Pendant ce temps, dans les hôpitaux et centres de santé, les premiers impacts sanitaires de cette saison hivernale sans neige se manifestent déjà.

« Nous avons constaté que les patients atteints de bronchite et d'asthme sont très exposés à des aggravations en raison de la mauvaise qualité de l'air, tandis que le nombre de patients atteints de maladies pulmonaires augmente de manière exponentielle à partir de novembre au Cachemire, surtout lorsque le temps reste sec pendant de plus longues périodes », explique le Dr Naveed Nazir Shah, chef de service à l'hôpital des maladies pulmonaires de Srinagar.

Selon le Dr Shah, les polluants persistent dans l'air par temps sec, entraînant des problèmes sérieux pour les personnes atteintes de maladies respiratoires. « En cas de chute de neige, elle élimine les polluants et les gens ressentent un soulagement des problèmes liés à la pollution », explique-t-il.

Romshoo confirme que la qualité de l'air dans la vallée du Cachemire se détériore significativement pendant l'hiver, avec le niveau de particules PM2.5 dangereuses atteignant 350 μg/m3 contre la limite permise nationale de 60 μg/m3, car les gens brûlent de la biomasse pour se réchauffer.
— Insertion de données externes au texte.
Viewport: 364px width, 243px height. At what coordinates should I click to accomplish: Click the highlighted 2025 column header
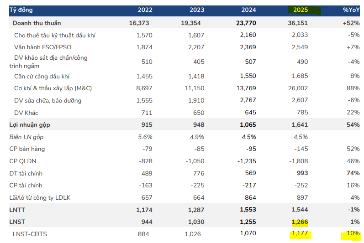301,10
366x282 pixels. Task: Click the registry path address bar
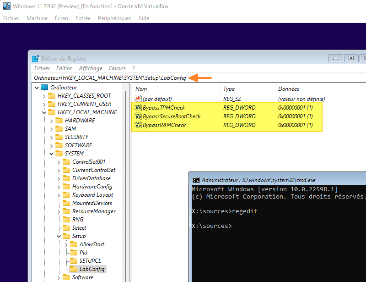click(x=110, y=78)
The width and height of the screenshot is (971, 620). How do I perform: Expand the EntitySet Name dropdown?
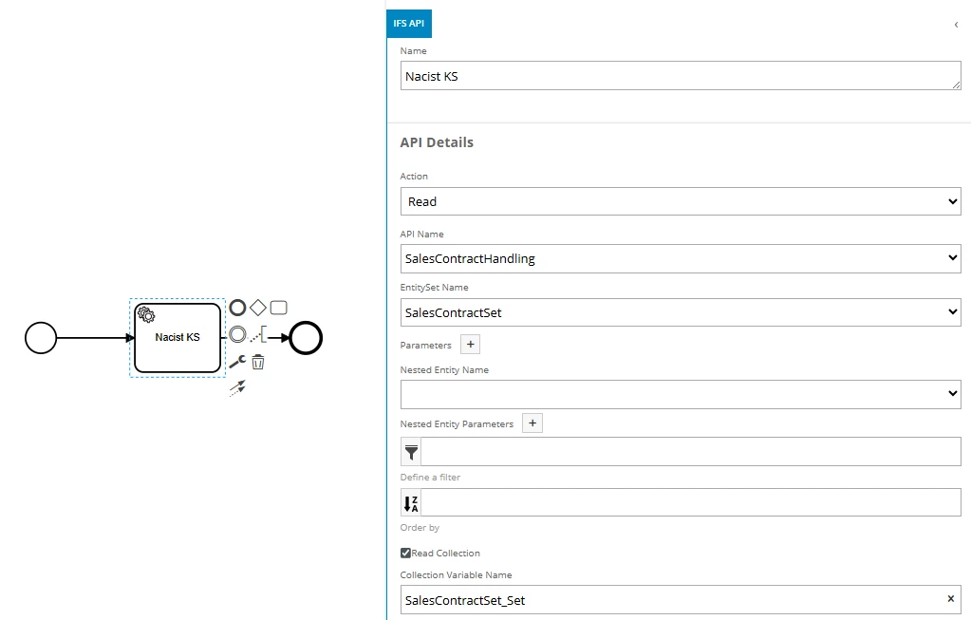pos(681,311)
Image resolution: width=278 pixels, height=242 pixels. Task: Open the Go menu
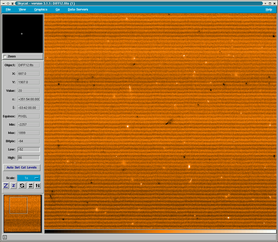click(58, 10)
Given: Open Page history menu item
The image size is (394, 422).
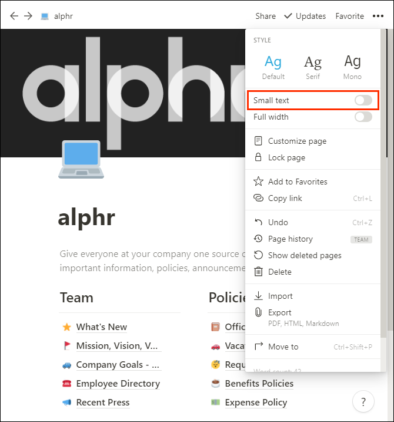Looking at the screenshot, I should click(313, 239).
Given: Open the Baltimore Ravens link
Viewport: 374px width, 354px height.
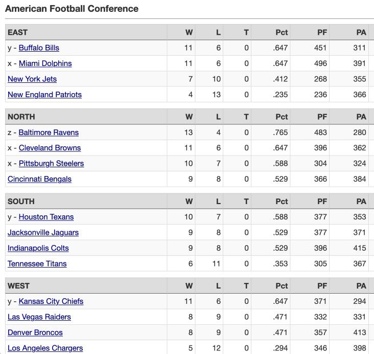Looking at the screenshot, I should coord(49,132).
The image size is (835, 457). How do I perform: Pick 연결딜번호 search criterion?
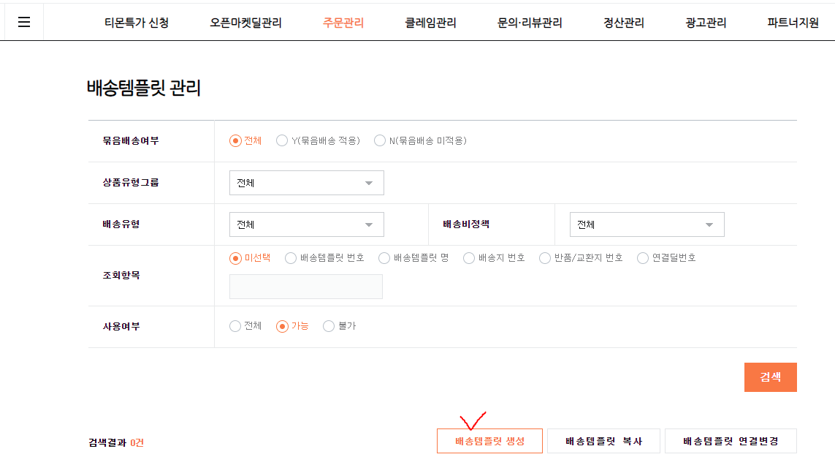click(x=642, y=257)
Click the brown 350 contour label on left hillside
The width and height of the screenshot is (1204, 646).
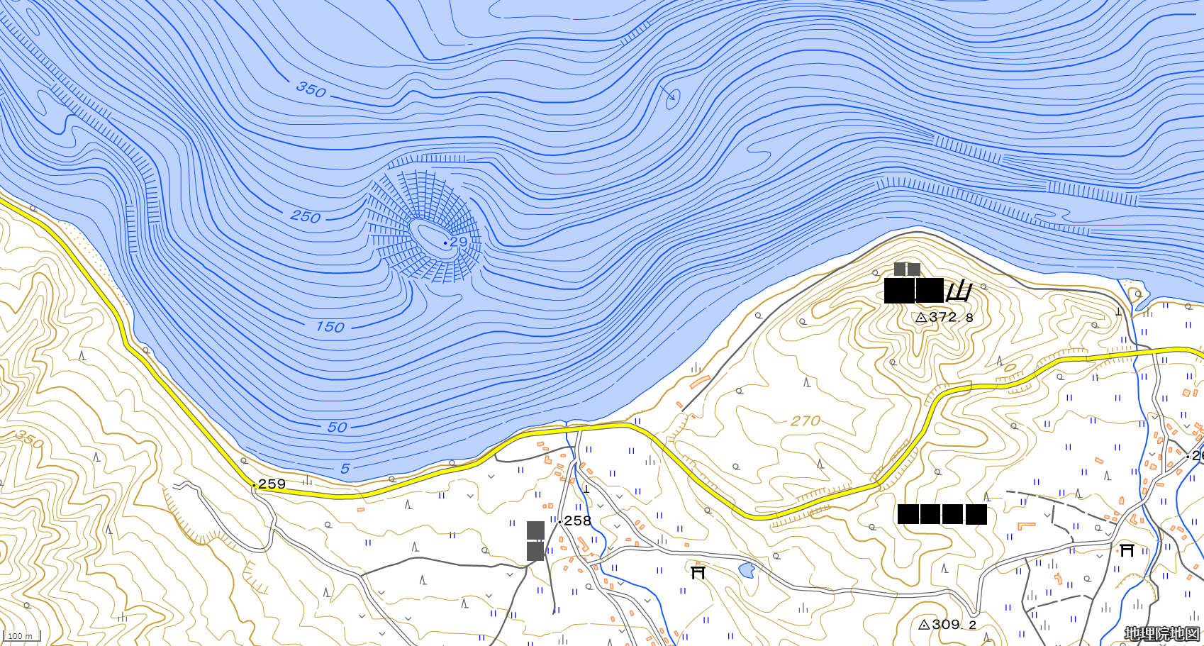click(x=30, y=438)
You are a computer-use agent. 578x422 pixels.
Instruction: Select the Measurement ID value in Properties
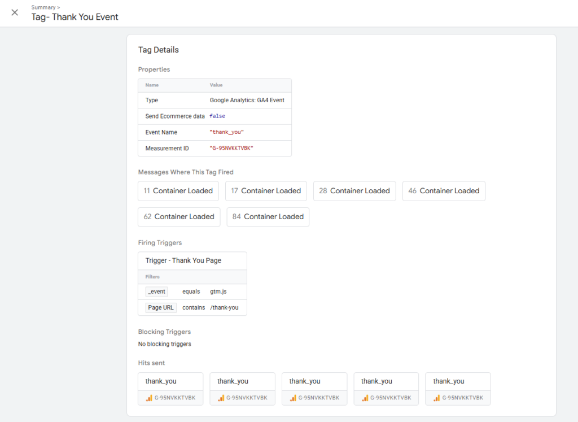pyautogui.click(x=231, y=148)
« Cet hiver, nous n'avions pas de lits pour accueillir tous les patients. Il y a eu une augmentation de 40 % de la charge de personnes malades. »

– Dr Naveed Nazir Shah, chef de service à l'hôpital des maladies pulmonaires de Srinagar

« Cet hiver, nous n'avions pas de lits pour accueillir tous les patients. Il y a eu une augmentation de 40 % de la charge de personnes malades », déclare le Dr Shah, ajoutant que la plupart des patients étaient des personnes âgées, et cela se produit principalement pendant les périodes de sécheresse en hiver et au printemps, lorsque les gens sont exposés aux allergies printanières.

Pas de vaccin contre le changement climatique, mais vous pouvez vous faire vacciner contre la grippe

Le Dr Shah affirme que des vaccins tels que le vaccin contre la grippe et les vaccins bloquant la pneumonie, tels que le vaccin conjugué contre le pneumocoque, ont le potentiel d'aider à réduire la charge de patients dans les hôpitaux, en protégeant notamment les personnes ayant une faible immunité.

Et il semble que le message commence à passer. La prise du vaccin contre la grippe, qui était étonnamment faible par le passé, pourrait augmenter alors que les médecins passent dans les médias pour sensibiliser, et avec l'expérience de la grippe porcine et de la COVID-19 qui modifie les attitudes du public. Zubair Saleem, pneumologue, a écrit dans un quotidien local en septembre de l'année dernière que beaucoup de « mes patients se renseignent sur le vaccin contre la grippe ou le vaccin contre la grippe. »

Crise en hausse

Les indices provenant d'autres régions de l'Himalaya pointent vers d'éventuelles augmentations dans le futur des maladies transmises par les vecteurs, à mesure que les températures et les schémas météorologiques évoluent.

Le nombre sans précédent de cas de dengue en haute altitude au Népal laisse présager un risque croissant de maladies transmises par les moustiques, comme le suggère une étude de 2020 parue dans l'International Journal of Environmental Research and Public Health, appelant à des recherches sur la distribution spatio-temporelle de la dengue et du chikungunya dans la région de l'Hindou Kouch.

Proposant des mesures d'adaptation et d'atténuation pour la santé humaine dans la région de l'Hindou Kouch, une autre étude souligne les risques que le changement climatique fait peser sur l'accès à une eau potable sûre, à une alimentation suffisante et à un abri sécurisé dans la zone.